Taylor Sheridan wrote the screenplay for Sicario and he seemed to have an uncanny ability to dish out hair-pulling tension through cliché scenes seen a million times. With Hell or High Water, he proved he is no fluke, and it is a better film than Sicario on so many levels. The story couldn’t be more simple…
Two brothers, Toby (Chris Pine) and Tanner Howard (Ben Foster), rob banks. Hot on their heels are two Rangers, Marcus Hamilton (Jeff Bridges) who is on the last leg of his job before retirement and his Native American partner, Alberto Parker (Gil Birmingham).
The film involves elements of a crime thriller and the chase but it is essentially character studies of not one but two pairs of mismatched relationships. Their arcs intertwined so seamlessly that I wasn’t just rooting for the brothers to get away, I was also hoping the Rangers catch them! I can’t remember the last time I was rooting for both polar-opposite gun-toting parties in a movie. How the film succeeds in being different with familiar characters is one of its awesome move-sets (sorry, I am still in Pokémon Go mindset :)). It does it by giving them divine purposes which I will not divulge, but I will just say this is in the territory of The Big Short all over again where the banks are the biggest robbers of hardworking folks in the sun-drenched land of West Texas.
The film is a masterful meditation and evocation of time, place, character, moral stakes, immoral choices and brotherly love. The music by Nick Cave and Warren Ellis fits the ambience to a T and is startlingly emotive, stark and melancholic. The dialogue is stellar, at times it is the silent spaces between words that speak louder. The banter is confident and many times darkly funny. Just listen and marvel at Marcus’ constant racist jibes at his partner. The simple return by Alberto would be a punch to Marcus’ face but no, we get an occasional return uppercut jibe back at Marcus’ ignorance. The dialogue between the two of them feels lived-in. These are two buddies who have probably worked together longer than their marriages and they can take each other’s nonsense because they can see through the racism to the weakness. On the other hand, Toby and Tanner’s bond is drawn through contrast. Tanner is hell-bent on violence and can’t seem to stand out of trouble, but he is always mindful of his brother’s objective and in the end he shows what it means to lay down your life for your brother. All the nuanced and textured performances are stirring, none more so than Chris Pine’s. Goodness me, I have seen him in so many movies but I be hard-pressed to say that he can actually act beyond having that handsome mien and melting blue eyes. But here Pine shows his surprising range with his grizzled and laconic look. It is a role he nails it with perfection. This is a big step-up to a new level for him that I never knew possible.

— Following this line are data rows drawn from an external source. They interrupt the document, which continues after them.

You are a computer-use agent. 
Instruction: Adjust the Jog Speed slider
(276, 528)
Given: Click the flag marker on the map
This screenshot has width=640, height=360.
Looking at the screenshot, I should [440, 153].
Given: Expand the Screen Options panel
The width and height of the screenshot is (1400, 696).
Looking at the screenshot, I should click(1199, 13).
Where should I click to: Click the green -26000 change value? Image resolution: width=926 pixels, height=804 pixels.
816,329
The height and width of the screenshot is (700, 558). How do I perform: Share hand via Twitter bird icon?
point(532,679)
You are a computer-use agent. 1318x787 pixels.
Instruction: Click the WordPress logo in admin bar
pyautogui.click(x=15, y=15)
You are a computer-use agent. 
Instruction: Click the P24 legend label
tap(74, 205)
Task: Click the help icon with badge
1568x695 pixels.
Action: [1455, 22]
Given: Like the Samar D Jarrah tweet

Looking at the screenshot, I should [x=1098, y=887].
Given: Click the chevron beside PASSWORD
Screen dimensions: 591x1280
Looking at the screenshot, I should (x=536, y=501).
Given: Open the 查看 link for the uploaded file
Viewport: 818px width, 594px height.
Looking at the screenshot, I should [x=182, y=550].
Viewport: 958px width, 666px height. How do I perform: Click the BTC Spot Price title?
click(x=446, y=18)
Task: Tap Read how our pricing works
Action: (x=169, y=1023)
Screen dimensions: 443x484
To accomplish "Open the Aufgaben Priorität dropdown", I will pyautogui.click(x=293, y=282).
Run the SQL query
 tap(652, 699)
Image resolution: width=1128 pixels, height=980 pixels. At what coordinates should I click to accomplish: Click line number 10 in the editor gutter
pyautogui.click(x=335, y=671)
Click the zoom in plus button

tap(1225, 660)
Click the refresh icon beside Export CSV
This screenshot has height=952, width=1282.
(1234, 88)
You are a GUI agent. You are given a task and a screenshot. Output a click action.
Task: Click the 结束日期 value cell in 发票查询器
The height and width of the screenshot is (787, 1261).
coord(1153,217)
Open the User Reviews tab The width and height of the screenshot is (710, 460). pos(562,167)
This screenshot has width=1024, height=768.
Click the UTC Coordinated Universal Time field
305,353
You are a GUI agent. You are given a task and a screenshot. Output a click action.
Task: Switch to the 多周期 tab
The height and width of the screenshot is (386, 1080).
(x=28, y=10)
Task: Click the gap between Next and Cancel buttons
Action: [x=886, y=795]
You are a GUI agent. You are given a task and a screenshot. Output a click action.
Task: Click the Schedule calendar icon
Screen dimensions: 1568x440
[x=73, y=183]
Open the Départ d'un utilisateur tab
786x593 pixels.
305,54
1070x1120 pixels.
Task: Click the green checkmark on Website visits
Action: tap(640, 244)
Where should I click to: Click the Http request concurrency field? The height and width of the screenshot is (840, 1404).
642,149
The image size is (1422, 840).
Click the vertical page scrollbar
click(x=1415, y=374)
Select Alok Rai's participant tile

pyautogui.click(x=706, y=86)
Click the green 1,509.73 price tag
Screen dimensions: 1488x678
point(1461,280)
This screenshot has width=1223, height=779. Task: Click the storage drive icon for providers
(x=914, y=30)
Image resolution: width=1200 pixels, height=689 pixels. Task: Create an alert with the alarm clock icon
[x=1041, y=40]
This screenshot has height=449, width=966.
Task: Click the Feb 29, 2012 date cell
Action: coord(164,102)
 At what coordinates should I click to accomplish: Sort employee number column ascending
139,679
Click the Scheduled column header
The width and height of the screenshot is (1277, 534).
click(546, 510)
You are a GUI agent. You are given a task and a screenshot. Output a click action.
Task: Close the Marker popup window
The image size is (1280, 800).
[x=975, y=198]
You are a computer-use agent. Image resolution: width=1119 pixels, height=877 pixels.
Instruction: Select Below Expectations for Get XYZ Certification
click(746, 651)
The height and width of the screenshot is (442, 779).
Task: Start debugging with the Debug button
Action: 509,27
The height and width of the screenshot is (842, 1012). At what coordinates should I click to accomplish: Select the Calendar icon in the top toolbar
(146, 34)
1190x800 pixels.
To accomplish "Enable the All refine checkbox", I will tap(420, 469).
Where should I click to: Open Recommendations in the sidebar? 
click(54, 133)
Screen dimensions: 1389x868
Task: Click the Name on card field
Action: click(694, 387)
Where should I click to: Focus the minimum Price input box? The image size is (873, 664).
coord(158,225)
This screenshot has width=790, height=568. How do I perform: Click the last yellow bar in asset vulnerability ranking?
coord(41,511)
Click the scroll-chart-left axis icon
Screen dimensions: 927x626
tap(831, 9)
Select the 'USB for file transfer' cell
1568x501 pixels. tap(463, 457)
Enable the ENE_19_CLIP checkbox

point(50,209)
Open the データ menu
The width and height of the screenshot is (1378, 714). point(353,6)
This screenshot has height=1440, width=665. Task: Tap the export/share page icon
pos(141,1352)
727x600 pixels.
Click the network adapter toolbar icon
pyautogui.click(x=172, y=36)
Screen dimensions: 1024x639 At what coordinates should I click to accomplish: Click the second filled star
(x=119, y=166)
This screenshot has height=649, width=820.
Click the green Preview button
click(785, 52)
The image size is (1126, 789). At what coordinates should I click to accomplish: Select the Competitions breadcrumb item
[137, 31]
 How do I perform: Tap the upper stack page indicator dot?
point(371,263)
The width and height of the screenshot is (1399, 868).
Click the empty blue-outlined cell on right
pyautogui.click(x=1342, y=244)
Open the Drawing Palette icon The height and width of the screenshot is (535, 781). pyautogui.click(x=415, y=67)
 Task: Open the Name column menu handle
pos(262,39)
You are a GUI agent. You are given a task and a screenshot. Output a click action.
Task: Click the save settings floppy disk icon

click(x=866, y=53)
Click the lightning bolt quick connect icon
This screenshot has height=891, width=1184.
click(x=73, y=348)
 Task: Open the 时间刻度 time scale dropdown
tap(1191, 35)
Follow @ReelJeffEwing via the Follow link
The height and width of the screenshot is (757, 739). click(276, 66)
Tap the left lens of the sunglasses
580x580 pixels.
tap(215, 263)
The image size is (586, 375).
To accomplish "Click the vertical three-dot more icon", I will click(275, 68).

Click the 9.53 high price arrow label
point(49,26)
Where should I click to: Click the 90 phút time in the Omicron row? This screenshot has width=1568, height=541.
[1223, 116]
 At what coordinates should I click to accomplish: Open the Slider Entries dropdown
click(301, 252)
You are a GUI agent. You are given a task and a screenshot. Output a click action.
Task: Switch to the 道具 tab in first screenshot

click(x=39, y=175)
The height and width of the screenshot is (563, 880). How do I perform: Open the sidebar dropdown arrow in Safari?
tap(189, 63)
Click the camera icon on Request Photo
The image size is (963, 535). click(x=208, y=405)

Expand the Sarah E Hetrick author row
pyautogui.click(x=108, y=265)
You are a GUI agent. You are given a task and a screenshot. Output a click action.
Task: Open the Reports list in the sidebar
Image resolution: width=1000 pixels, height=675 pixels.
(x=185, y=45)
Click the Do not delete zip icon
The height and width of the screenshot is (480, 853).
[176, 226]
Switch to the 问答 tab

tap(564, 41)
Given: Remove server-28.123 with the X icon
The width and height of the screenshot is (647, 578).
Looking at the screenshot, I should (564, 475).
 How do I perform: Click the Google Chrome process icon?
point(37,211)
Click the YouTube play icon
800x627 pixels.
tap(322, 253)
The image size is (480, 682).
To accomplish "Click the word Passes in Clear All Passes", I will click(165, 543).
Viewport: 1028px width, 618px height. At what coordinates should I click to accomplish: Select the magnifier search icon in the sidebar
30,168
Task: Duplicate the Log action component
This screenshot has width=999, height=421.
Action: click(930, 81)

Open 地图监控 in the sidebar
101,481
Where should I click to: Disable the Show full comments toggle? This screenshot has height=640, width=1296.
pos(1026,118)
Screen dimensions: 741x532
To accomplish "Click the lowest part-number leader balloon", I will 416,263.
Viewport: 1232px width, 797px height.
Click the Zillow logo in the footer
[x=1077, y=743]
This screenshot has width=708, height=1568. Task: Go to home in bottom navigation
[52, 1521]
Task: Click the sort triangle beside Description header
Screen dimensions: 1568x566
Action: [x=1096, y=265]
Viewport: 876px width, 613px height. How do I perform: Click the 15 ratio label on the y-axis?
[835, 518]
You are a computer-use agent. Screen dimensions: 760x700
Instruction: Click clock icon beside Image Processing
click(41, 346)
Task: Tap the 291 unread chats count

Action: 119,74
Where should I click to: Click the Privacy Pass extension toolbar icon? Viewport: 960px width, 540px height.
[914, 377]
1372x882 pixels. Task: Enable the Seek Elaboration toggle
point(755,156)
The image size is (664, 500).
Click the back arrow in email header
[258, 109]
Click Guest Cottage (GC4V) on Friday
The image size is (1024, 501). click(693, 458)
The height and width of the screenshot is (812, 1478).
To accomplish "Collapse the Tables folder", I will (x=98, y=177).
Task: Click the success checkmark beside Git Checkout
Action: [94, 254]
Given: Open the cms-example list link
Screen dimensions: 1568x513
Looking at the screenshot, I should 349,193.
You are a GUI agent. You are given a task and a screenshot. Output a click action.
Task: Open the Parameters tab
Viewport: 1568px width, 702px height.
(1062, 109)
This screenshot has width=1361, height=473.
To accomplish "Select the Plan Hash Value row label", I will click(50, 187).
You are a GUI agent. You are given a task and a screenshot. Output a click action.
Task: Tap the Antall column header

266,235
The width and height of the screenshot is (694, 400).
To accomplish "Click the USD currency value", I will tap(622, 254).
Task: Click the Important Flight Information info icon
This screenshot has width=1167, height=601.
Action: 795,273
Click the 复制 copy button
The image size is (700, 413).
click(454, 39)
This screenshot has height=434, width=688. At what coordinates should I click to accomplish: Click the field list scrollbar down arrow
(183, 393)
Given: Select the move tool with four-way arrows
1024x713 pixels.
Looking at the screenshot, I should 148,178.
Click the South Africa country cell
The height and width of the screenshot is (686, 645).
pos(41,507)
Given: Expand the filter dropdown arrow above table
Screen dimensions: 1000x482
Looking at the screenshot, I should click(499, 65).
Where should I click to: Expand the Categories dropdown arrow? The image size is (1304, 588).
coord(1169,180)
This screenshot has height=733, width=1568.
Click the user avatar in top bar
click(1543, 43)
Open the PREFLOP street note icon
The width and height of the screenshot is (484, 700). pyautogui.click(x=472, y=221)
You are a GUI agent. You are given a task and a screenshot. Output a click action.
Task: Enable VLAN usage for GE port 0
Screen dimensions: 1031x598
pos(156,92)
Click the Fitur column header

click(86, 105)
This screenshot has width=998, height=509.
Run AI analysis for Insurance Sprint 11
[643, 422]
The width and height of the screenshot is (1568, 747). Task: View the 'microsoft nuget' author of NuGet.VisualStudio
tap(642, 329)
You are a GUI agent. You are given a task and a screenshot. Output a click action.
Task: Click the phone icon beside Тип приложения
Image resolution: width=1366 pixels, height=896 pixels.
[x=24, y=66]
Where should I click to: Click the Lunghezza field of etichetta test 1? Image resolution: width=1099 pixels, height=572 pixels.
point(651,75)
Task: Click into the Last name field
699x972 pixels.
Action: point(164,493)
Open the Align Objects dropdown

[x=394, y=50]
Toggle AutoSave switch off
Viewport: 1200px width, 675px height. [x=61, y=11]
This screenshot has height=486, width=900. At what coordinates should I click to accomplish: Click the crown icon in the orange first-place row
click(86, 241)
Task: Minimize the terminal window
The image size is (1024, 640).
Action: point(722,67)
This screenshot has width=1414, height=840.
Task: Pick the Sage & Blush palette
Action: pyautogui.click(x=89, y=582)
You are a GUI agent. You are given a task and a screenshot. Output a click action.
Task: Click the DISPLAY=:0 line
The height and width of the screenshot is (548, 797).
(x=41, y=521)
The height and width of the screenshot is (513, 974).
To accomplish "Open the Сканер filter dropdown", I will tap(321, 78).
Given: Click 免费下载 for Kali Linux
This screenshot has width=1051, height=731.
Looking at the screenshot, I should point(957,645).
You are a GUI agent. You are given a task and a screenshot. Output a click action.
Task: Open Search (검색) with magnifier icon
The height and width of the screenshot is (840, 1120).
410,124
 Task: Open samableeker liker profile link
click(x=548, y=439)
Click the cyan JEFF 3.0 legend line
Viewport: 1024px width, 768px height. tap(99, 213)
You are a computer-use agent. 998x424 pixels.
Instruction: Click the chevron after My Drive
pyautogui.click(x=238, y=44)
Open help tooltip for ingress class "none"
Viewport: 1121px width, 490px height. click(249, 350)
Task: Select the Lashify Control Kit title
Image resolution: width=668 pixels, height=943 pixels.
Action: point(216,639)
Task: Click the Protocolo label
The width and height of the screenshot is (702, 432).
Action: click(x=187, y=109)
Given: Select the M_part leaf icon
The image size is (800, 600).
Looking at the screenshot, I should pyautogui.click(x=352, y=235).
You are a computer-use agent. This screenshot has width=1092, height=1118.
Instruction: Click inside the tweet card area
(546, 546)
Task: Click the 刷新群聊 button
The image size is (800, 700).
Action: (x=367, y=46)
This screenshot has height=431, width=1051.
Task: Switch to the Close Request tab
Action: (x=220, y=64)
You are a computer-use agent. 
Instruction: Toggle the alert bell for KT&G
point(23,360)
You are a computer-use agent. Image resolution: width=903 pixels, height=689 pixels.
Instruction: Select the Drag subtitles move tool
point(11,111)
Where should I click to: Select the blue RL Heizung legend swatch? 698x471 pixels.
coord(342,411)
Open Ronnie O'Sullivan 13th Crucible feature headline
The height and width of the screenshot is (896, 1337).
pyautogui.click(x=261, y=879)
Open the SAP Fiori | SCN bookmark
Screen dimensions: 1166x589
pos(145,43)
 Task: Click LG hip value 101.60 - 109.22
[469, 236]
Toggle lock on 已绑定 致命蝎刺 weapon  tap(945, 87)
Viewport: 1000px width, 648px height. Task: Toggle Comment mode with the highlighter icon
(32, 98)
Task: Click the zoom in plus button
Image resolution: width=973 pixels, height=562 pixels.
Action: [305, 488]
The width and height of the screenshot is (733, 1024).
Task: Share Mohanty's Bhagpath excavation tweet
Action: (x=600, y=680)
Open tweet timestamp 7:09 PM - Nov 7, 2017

Talking about the four main characters, I have to mention a minor one that is so great I am sure where she is now she will probably be a cult figure from on out. Watch out for a scene in the only restaurant in a small washed-out town as a waitress takes the order from the two Rangers. Her first line is “alright, what do you NOT want?” I laughed so hard my sides hurt. Her execution of the barrage of words is perfect and the reaction from the two unsuspecting Rangers priceless.
This is one of those rare films that the moment it is over you begin to wonder what will happen to the characters and you would wish so hard the scene would just continue. No, it isn’t an open ending. Every character experiences their closure but you will love and pity them so much that they will continue to live in your consciousness. This is a gem of a movie.